Si importantes par leur relief chromatique et leur qualité picturale, les tenues chez Williams sont aussi de l’ordre du symbole, « qui n’est rien d’autre que la forme naturelle de l’expression dramatique » et n’a dans une pièce « qu’un seul but légitime, qui est de dire une chose plus directement, avec plus de simplicité et de beauté qu’il n’est possible de le faire avec des mots », selon le dramaturge natif de Colombus. Communiquer une vision, c’est ce que cherche la costumière Anna Van Brée. Elle opte pour les années 50, où le complet croisé déclinant les deux hommes de pouvoir que sont l’autocrate Boss Finley et le médecin charcuteur Georges Scudder. Défoncé tout au long de ce dimanche de Pâques (symbolique de victime-émissaire christique oblige), Chance, lui, se coule dans des lignes fluides proches du corps. Interprété par Frank Semelet, il partage son anatomie entre un pantalon cigarette et une veste cintrée façon extrême contemporain, sorte de stigmatisation d’un être marginalisé déjà par sa silhouette qui parcourt les époques.

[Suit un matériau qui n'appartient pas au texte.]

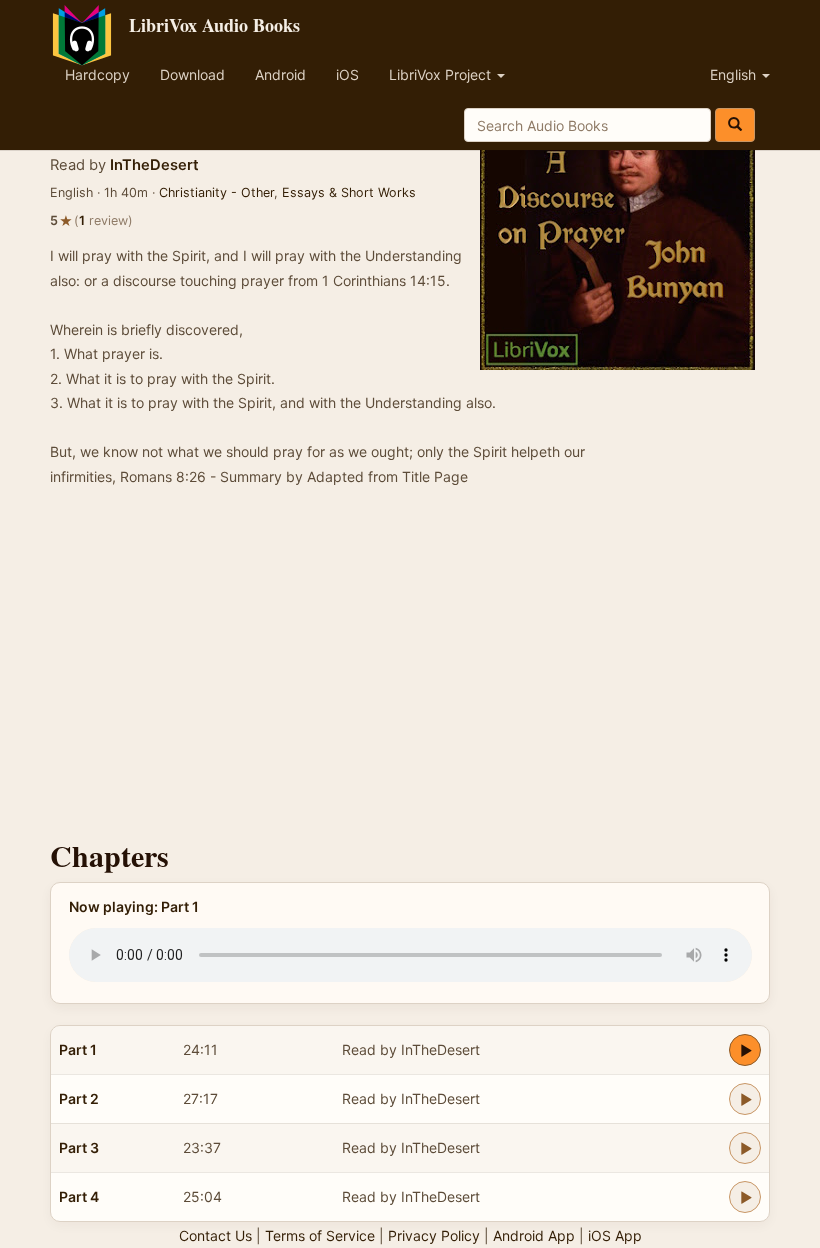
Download (192, 74)
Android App (534, 1235)
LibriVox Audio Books (214, 25)
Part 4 (79, 1196)
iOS (347, 74)
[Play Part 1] (745, 1050)
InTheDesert (154, 165)
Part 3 (79, 1147)
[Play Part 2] (745, 1099)
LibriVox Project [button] (442, 74)
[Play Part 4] (745, 1197)
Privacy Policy (434, 1235)
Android (280, 74)
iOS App (615, 1235)
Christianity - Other (216, 192)
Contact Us (215, 1235)
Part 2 (79, 1098)
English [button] (735, 74)
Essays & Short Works (349, 192)
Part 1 (78, 1049)
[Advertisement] (410, 669)
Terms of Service (320, 1235)
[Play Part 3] (745, 1148)
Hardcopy (97, 74)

Voulue fidèle au style cynique et pessimiste du dramaturge américain, la mise en scène s’essaye à restituer plusieurs registres de présence scénique alternant ou tuilant subtilement des séquences déjà filmées impressionnées sur un cyclo gris perle et optant souvent pour le très gros plan, jusqu’a perdre le regard dans la contemplation du cigare, substitut de la virilité en berne pour le gouverneur populiste et fondamentaliste local Boss Finley. A travers tous les personnages de cette longue chute des corps et des rêves, dans un mélange de réalisme et de rêve, dans le désastre ou la fantaisie, Williams mène une remarquable anamnèse de la solitude, qui fut la constante de sa vie.